● WORK INSTRUCTIONS
Count every line in the data below that includes "will", and give only the result.

● Stored data entries
=== Begin Enclosure ===
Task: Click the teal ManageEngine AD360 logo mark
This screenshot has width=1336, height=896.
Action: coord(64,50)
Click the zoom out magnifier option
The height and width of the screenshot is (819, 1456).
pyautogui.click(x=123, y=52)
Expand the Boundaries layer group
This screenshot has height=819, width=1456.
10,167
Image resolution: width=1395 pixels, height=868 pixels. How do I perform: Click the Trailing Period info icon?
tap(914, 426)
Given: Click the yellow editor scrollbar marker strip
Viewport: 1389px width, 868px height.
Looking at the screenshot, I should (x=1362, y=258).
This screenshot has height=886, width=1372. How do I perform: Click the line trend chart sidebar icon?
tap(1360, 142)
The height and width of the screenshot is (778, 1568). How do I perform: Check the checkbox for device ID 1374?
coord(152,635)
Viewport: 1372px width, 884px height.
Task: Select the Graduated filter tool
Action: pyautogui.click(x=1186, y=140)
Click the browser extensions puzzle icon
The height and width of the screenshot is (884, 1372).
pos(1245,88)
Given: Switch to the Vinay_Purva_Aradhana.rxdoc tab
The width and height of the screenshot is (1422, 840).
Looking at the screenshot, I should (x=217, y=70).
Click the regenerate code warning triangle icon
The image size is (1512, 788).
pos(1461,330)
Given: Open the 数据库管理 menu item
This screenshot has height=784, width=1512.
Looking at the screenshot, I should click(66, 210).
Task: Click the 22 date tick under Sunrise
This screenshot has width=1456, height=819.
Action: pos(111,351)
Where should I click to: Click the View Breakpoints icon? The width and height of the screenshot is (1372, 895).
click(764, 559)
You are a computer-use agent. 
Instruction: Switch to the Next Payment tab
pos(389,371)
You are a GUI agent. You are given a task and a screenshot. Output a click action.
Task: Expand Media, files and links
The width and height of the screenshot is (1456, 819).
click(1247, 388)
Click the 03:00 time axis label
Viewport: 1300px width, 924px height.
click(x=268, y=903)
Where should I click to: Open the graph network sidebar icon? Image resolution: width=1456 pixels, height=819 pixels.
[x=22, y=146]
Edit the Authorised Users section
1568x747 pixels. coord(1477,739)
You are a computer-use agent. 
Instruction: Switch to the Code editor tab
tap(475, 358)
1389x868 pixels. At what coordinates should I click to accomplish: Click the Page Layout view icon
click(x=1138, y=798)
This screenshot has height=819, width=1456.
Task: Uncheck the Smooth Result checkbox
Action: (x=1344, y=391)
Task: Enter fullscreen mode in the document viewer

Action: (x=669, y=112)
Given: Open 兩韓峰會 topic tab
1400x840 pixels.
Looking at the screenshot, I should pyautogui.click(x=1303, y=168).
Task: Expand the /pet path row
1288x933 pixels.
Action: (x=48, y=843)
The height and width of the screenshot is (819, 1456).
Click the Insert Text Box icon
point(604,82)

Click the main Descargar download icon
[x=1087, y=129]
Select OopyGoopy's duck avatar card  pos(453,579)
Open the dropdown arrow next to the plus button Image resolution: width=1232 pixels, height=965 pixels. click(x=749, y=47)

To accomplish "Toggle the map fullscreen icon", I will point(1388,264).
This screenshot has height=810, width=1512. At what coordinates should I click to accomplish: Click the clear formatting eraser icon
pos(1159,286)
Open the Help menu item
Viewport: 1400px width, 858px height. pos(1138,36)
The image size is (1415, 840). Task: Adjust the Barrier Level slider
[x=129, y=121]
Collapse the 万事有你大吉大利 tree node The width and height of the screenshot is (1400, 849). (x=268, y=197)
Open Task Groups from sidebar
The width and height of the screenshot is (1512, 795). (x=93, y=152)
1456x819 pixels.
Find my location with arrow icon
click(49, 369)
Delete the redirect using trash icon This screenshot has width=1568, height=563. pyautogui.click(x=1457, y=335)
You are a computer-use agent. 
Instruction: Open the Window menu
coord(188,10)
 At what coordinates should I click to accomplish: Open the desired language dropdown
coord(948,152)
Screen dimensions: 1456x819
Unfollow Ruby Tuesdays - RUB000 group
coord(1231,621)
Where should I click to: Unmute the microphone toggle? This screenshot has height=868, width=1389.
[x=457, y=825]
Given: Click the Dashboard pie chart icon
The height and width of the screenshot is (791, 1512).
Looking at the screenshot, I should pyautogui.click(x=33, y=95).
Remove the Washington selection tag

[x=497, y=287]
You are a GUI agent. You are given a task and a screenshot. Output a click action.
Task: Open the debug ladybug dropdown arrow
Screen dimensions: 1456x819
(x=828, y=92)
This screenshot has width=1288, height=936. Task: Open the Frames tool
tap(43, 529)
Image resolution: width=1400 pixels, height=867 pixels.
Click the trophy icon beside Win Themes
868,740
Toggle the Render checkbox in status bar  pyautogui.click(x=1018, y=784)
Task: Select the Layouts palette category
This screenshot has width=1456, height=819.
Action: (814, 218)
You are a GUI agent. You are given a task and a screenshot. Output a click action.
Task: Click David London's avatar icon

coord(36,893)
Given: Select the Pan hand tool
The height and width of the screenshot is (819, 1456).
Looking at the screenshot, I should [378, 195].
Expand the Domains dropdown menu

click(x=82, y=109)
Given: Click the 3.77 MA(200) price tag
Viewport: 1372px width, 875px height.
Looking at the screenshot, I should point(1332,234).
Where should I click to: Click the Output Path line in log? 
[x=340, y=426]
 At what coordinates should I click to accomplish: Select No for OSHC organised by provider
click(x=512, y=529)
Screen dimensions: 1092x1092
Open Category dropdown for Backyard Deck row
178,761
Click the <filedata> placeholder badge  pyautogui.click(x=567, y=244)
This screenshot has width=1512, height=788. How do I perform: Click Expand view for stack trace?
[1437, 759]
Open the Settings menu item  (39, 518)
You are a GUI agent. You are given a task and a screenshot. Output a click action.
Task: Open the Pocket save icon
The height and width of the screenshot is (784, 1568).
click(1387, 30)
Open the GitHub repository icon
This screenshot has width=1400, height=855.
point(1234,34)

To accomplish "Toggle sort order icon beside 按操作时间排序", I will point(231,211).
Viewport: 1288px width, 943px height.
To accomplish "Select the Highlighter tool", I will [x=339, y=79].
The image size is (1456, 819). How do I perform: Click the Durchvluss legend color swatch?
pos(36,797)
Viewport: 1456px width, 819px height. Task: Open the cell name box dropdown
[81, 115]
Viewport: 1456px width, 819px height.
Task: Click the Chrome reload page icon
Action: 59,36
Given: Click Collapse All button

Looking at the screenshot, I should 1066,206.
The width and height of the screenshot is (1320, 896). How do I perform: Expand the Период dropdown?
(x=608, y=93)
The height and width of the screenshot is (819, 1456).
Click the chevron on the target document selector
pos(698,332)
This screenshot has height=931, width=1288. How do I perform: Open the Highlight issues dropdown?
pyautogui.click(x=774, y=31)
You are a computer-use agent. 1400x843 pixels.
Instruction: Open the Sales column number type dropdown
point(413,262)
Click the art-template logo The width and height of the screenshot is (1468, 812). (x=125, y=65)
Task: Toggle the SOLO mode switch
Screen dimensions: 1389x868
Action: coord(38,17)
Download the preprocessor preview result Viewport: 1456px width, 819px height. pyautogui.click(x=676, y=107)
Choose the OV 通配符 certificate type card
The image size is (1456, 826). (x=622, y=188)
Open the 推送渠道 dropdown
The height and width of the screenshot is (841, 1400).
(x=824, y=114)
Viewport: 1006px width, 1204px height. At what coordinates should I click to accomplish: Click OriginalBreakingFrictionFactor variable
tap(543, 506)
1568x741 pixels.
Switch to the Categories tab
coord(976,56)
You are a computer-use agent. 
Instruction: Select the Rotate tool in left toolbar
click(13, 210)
=== End Enclosure ===
● SOLUTION FOR THIS PROBLEM
3